I know. Unimpressive, right? Perhaps at first glance. But consider this: 5 weeks before that I started a couch to 5K running program and struggled to make it through running 1 full minute. SLowly, I've been building my strength and ability to run longer times.
Yesterday I reached the official halfway point of the program. I ran 25 minutes out of 34 with only 2 minutes of walking in between running sections. Here's how it played out: Run 2 minutes, Wall 2 minutes, Run 4 minutes, Walk 2 minutes, Run 5 minutes, Walk 2 minutes, Run 6 minutes, Walk 2 minutes, Run 7 minutes, Walk 2 minutes.

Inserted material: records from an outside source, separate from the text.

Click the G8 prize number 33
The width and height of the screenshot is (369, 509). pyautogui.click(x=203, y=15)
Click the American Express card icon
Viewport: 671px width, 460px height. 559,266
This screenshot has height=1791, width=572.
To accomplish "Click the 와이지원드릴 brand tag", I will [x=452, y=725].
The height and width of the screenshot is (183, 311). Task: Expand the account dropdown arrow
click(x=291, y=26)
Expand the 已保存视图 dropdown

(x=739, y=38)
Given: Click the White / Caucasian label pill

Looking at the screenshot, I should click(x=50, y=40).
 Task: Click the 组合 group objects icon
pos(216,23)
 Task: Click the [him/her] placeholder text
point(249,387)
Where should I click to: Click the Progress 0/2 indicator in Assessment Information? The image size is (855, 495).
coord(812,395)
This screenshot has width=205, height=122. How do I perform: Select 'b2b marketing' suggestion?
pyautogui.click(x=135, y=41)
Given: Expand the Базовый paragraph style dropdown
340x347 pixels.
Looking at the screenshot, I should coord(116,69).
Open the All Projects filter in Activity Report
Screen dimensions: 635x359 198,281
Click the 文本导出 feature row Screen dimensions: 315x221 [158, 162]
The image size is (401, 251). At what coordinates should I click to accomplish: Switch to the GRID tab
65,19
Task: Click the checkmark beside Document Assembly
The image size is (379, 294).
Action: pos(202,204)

Trust me, by the time I got around to that last 7 minute section I was huffing it. I was tired, out of breath, and feeling like I couldn't make it. But I just kept thinking about when I started and looking at my time and telling myself I could do it. Yes, I was running slowly. Probably really walking if you compared me to most, but I was doing it. I wasn't quitting. Even though that would be so easy. I'm not getting the results yet with my weight that I was hoping for. I still get super tired. I am not really enjoying it as much as I think I should.
I've been feeling a bit run down lately in my regular life. This training process is exactly what it infers. I am pushed further than I was last week. Sometimes I feel like it's to my breaking point. It would be easy to quit. Support raising isn't coming along like I hoped it would. I don't feel like I'm getting results with students as quickly as I thought I would. I'm tired and worn out and it seems like everyone else is winning but me. I feel like stopping because it's too hard. But...
I don't quit. I keep putting one foot in front of the other. I press on. Giving up would be worse than what I feel right now. I am going to finish. And in that, I will win.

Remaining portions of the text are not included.